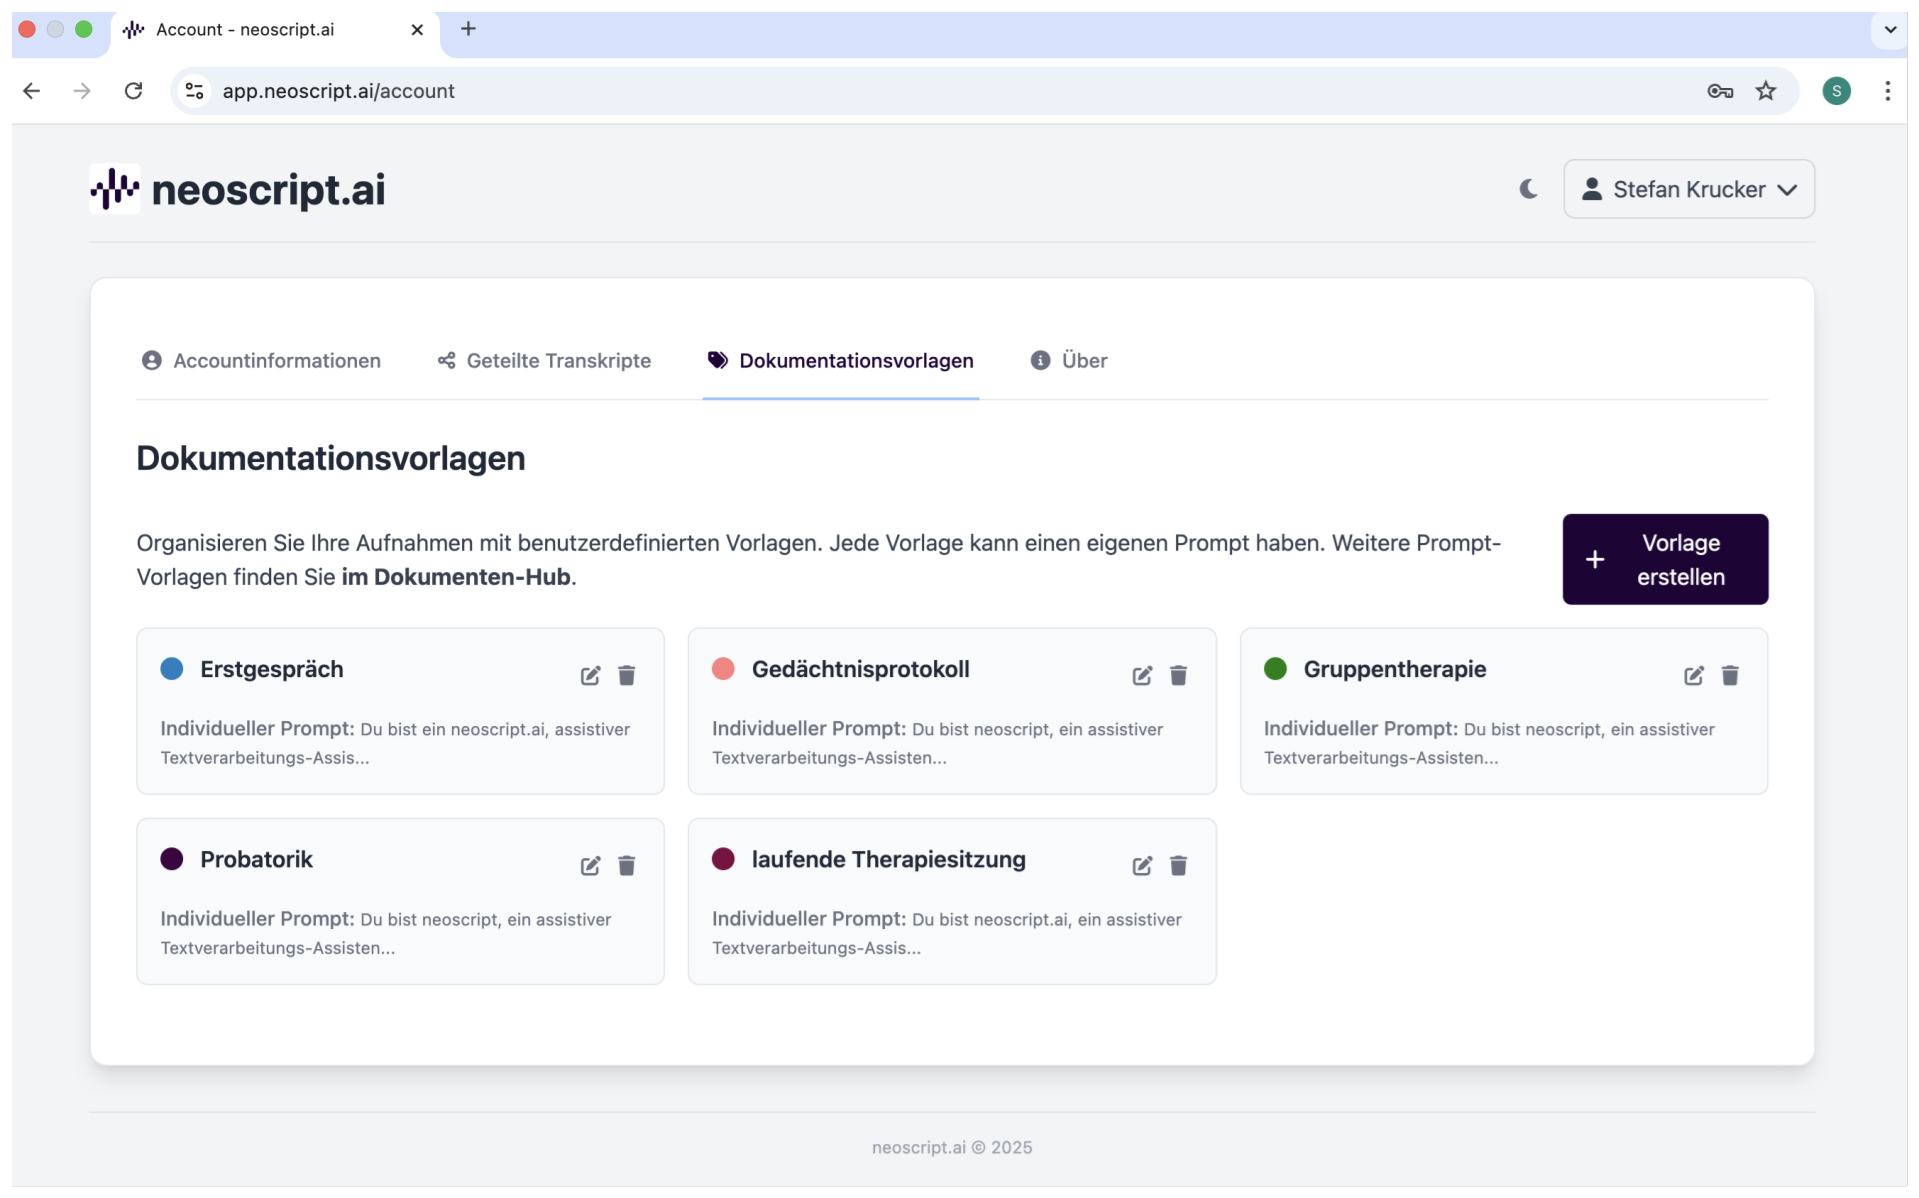Edit the Erstgespräch template

[590, 676]
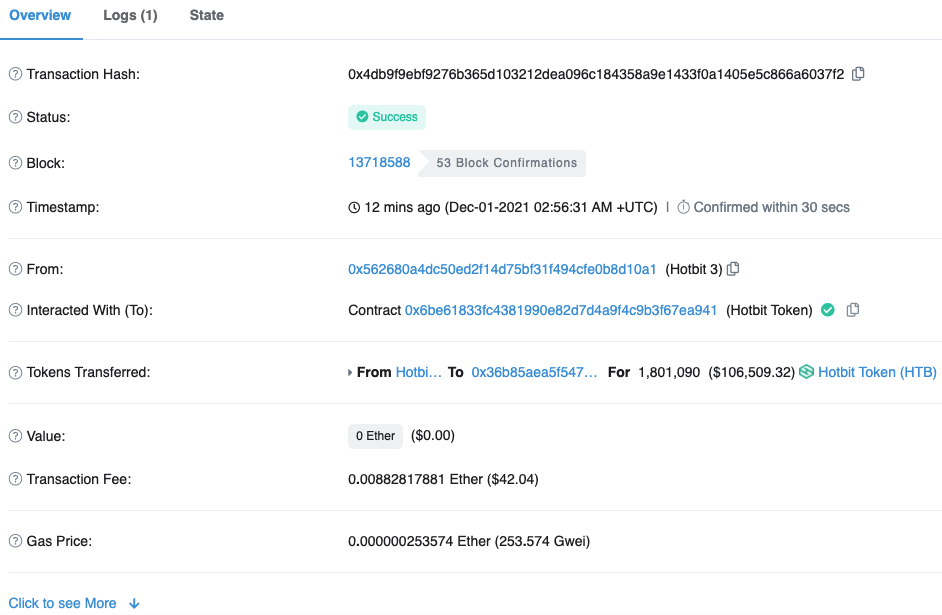The height and width of the screenshot is (615, 942).
Task: Copy the From address (Hotbit 3)
Action: 733,269
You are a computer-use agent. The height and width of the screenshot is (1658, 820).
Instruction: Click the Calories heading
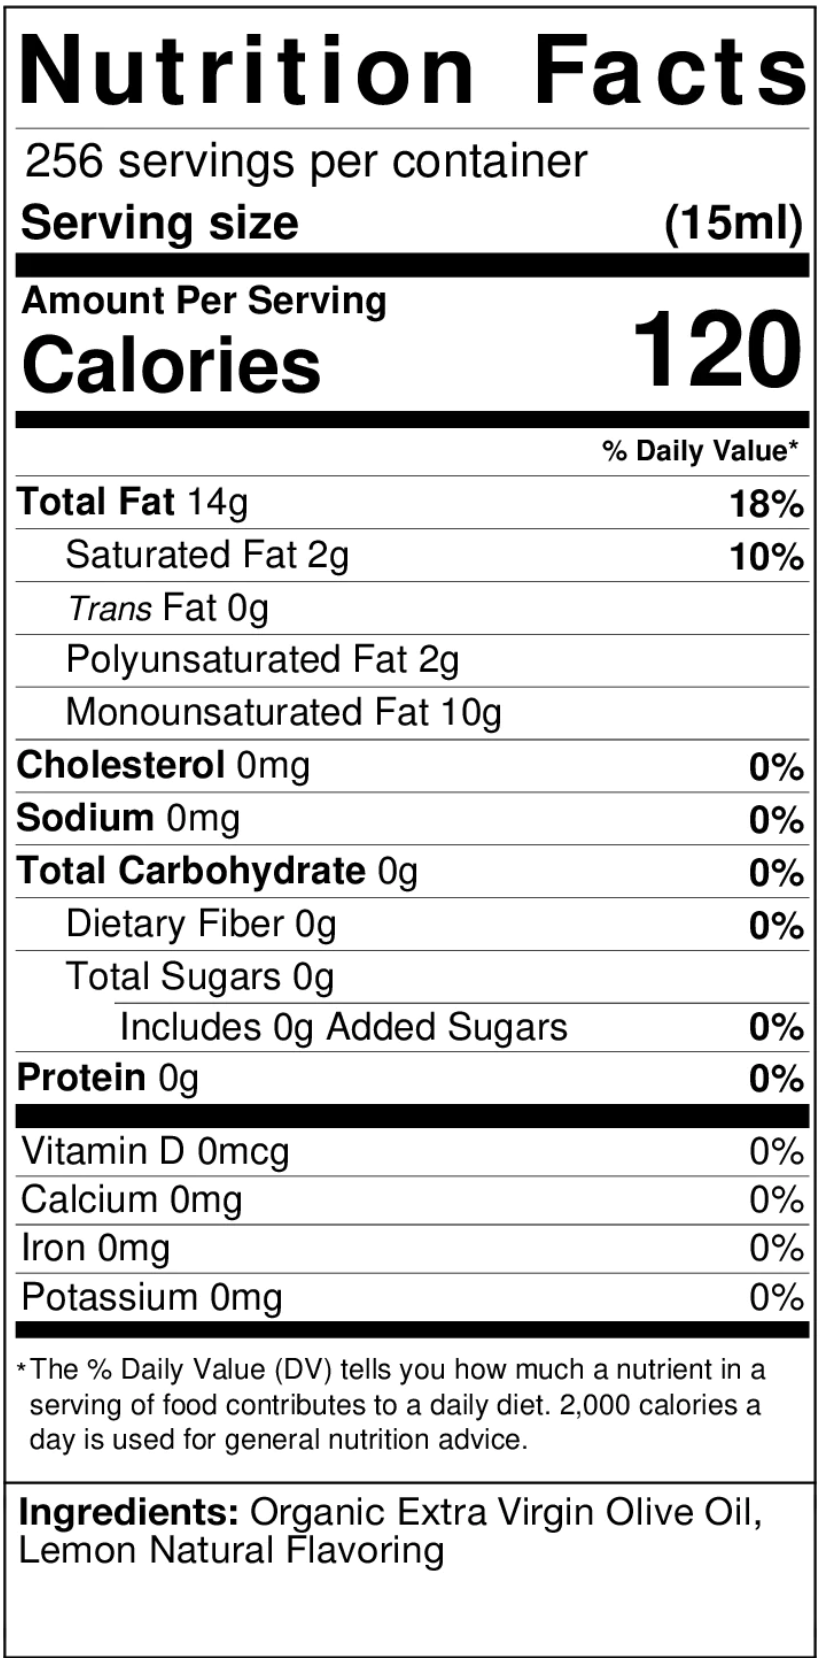171,364
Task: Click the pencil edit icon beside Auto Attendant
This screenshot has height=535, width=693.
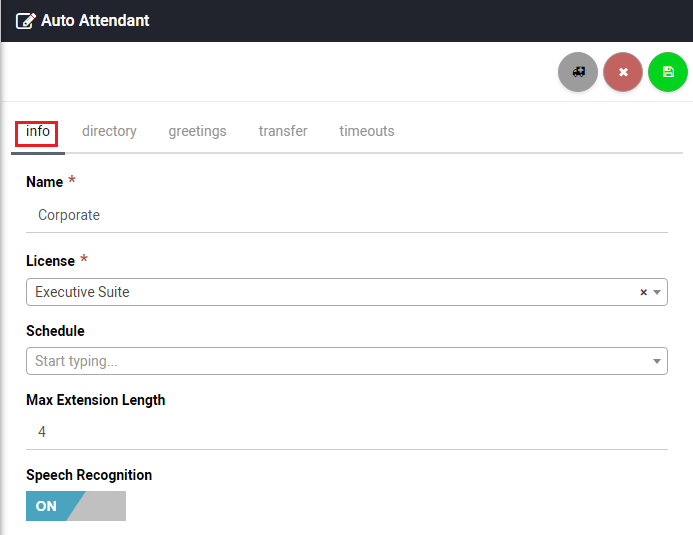Action: pyautogui.click(x=25, y=20)
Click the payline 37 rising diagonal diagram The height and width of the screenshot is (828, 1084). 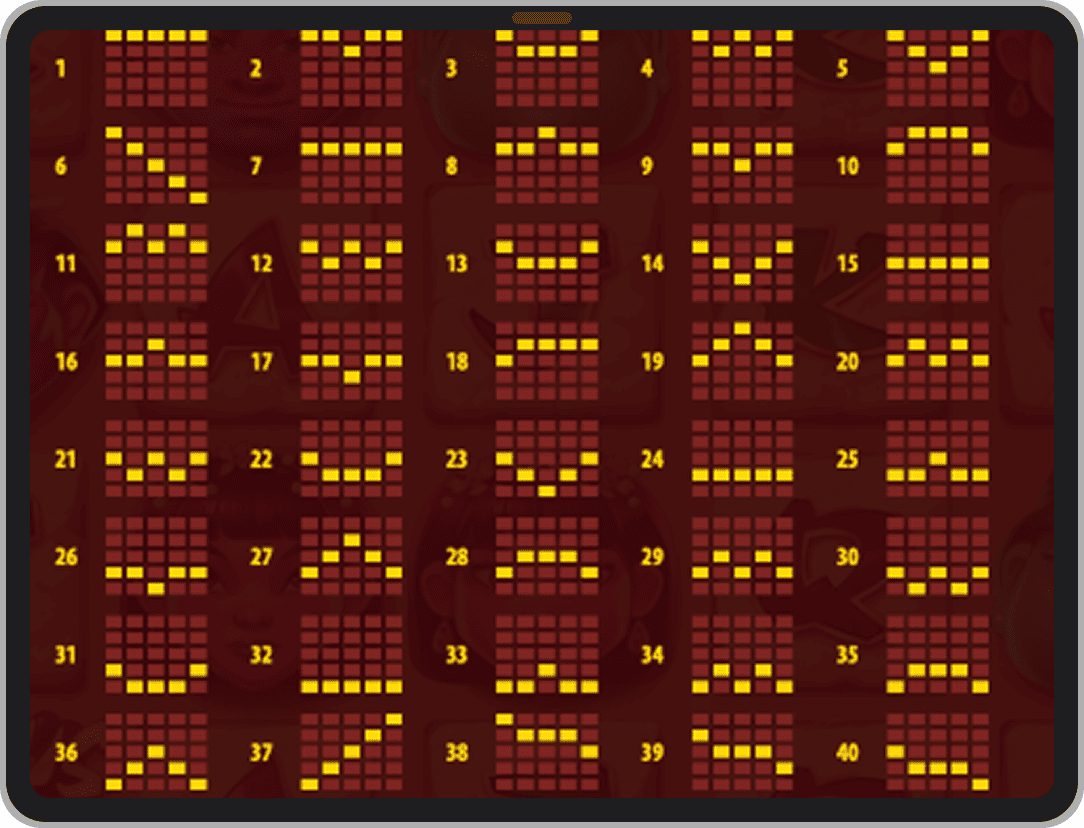pyautogui.click(x=351, y=751)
□ □ □ □ □ □ □
Aim:
Arrange the records from the line containing "You are a computer-use" through the line containing "Action: pyautogui.click(x=25, y=20)", both included, as a two-column CSV with the headers instruction and coordinates. Give one row per record, put each value in a single quoted field with line breaks replaced by spaces, and leave out the pictures.

Result of this exercise:
instruction,coordinates
"You are a computer-use agent. The height and width of the screenshot is (1658, 820). Instruction: Click the Calories heading","171,364"
"Task: Click the pencil edit icon beside Auto Attendant This screenshot has height=535, width=693.","Action: pyautogui.click(x=25, y=20)"